JOB centre staff in Blackburn on strike today over working conditions and customer service.

Up to 120 staff based at a call centre in Cardwell Place were set to walk out today, the Public and Commercial Services (PCS) union said.

A total of 2,500 Job Centre Plus staff in the North West are likely to be involved, involving centres in Stockport, Blackpool, Bootle, Liverpool, Preston, Manchester and Wigan.

Workers are angry about a target-driven culture which forces them to limit calls from the public to five minutes or face disciplinary action.

The PCS union wants to improve the levels of customer service in call centres and “secure a greater degree of dignity” at work for its members.

In a ballot of the union's 7,000 Job Centre Plus members across 37 call centres, 70 per cent voted for strike action.

PCS regional secretary Peter Middleman said: "These call centres are the modern day equivalents of dark, satanic mills where our members are over worked, overly monitored and forced to endure an obsession with arbitrary targets which have nothing to do with providing a decent service to customers and which in practise have precisely the opposite effect.”"

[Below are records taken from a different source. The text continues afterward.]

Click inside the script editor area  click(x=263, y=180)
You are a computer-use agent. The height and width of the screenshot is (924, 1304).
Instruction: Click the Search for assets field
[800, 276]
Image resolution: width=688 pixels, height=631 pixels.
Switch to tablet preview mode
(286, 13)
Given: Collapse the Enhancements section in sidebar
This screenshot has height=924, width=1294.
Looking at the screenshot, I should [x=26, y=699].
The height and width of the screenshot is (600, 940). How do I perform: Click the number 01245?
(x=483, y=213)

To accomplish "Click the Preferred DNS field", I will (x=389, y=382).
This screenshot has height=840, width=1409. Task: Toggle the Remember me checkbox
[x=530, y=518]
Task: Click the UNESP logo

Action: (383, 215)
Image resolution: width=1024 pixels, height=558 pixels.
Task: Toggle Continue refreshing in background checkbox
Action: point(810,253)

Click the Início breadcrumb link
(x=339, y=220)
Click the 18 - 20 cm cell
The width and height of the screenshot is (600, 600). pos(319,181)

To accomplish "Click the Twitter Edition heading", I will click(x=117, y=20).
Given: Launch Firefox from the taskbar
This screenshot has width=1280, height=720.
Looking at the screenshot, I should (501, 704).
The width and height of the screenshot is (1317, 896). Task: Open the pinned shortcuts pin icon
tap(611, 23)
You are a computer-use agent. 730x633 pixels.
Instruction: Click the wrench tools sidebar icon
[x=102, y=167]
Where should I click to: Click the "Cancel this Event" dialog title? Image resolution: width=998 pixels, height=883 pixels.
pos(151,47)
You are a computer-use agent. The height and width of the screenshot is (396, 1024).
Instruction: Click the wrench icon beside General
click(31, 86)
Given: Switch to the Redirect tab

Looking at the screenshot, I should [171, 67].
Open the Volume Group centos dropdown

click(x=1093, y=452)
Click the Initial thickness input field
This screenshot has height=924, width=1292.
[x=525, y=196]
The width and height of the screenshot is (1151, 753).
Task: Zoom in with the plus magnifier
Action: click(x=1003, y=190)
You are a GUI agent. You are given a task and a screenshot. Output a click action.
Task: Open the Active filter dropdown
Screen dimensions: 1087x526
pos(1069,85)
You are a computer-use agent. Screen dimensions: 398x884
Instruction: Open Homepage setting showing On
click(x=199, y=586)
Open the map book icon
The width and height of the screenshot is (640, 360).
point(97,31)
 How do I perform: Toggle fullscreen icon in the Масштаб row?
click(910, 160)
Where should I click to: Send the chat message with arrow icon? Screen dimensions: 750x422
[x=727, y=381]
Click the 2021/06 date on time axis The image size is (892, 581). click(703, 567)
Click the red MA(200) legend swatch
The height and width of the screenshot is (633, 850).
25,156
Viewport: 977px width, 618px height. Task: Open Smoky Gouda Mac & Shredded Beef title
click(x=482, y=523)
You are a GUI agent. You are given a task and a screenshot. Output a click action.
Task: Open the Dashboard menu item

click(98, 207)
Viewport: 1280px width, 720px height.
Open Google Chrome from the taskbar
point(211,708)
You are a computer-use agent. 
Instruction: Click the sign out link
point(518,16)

The one-day strike will be followed by an indefinite overtime ban.

A DWP spokesman said: "We are disappointed that despite three-quarters of staff across the centres not voting to strike, the PCS has decided to take industrial action.

"The contact centre staff at DWP have good terms of employment, including generous holidays, and have a good amount of flexibility.

"But we have to ensure that our service is available when our customers, who include some of the most vulnerable people in the country, need us."

Staff working for walk-in Job Centre Plus centres in the area will be unaffected by the strike, as they work to different rules.